Rota la barrera de la prudencia, estaba disfrutando de esa noche como si fuera la primera cita formal de unos novios: sentados a la mesa de un buen restaurante, las manos entrelazadas, mirándonos a los ojos. Cogimos las copas para brindar por lo que estábamos viviendo y, al levantar la mirada, lo vi: mi marido me observaba desde el otro lado de la sala, con el dolor impreso en su rostro.
De repente, ¡qué calor, qué opresión en el pecho! ¿Es que había dejado de funcionar el ventilador? Me incorporé en la cama, y allí, a mi lado, como un bendito, dormía mi esposo. ¡Todo había sido un sueño! Pero, qué intenso.

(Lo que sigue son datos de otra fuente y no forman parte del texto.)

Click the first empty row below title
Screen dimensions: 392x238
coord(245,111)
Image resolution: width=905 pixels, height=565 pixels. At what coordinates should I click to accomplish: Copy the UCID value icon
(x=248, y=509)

En el sueño vi mi mundo derrumbarse. Y ahora comprobaba con alegría que mi marido, con su cuerpo imperfecto, con esos amigos con los que pasa tanto tiempo; ese marido que se puede pasar horas viendo la televisión o enganchado al móvil, seguía aquí, a mi lado. Era, y sigue siendo, la persona con la que yo elegí pasar el resto de mi vida, y junto a quien he formado una familia preciosa (con sus más y sus menos, pero mi familia).
Y entonces tomé la decisión. Recordé lo que les dijeron a unos amigos que acudieron a un Centro de Orientación Familiar porque estaban pasando un mal momento: “Tenéis que cuidar vuestro matrimonio; el matrimonio es la base de la familia, y debe estar fuerte”.

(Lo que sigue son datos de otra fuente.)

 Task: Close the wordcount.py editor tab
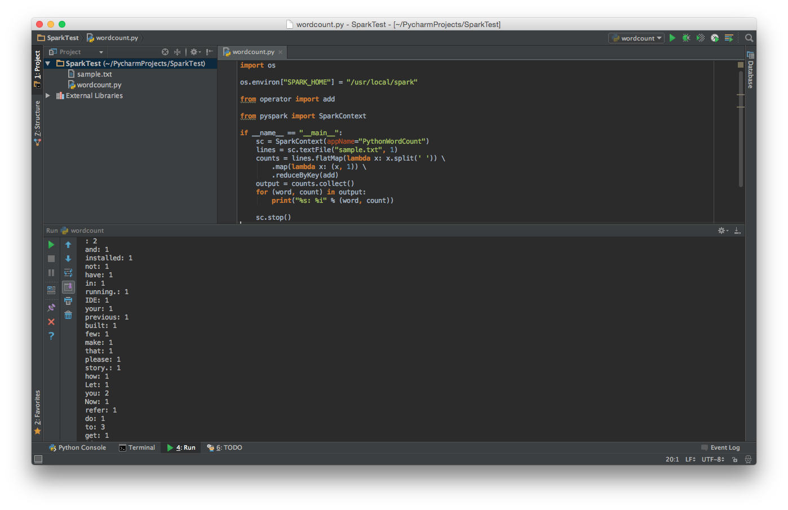coord(280,52)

Descubrí que tenía mucho campo de mejora, y que, si habíamos llegado a esta situación, en parte se debía también a mí. Así que me propuse buscar más momentos para compartir con mi marido, propiciar conversaciones más profundas que el mero intercambio de impresiones, escaparnos en un viaje juntos… En definitiva, salir de la rutina en la que nos habíamos instalado y recuperar la alegría y la ilusión de cuando decidimos unir nuestras vidas para siempre. Sabiendo que para ello, además, contamos con la gracia del Sacramento con el que un día nos casamos, y que podíamos también nosotros acudir a un COF que nos ayudase a “hacer los deberes” y nos diese luz en el camino.
Años después, aún guardo en la memoria el día de aquel sueño. Esa fecha es para mí como la de una segunda boda, porque fue cuando decidí luchar por mi matrimonio.
(El contenido de este post es un cuento de verano. Pero podría resultar muy cercano a situaciones reales).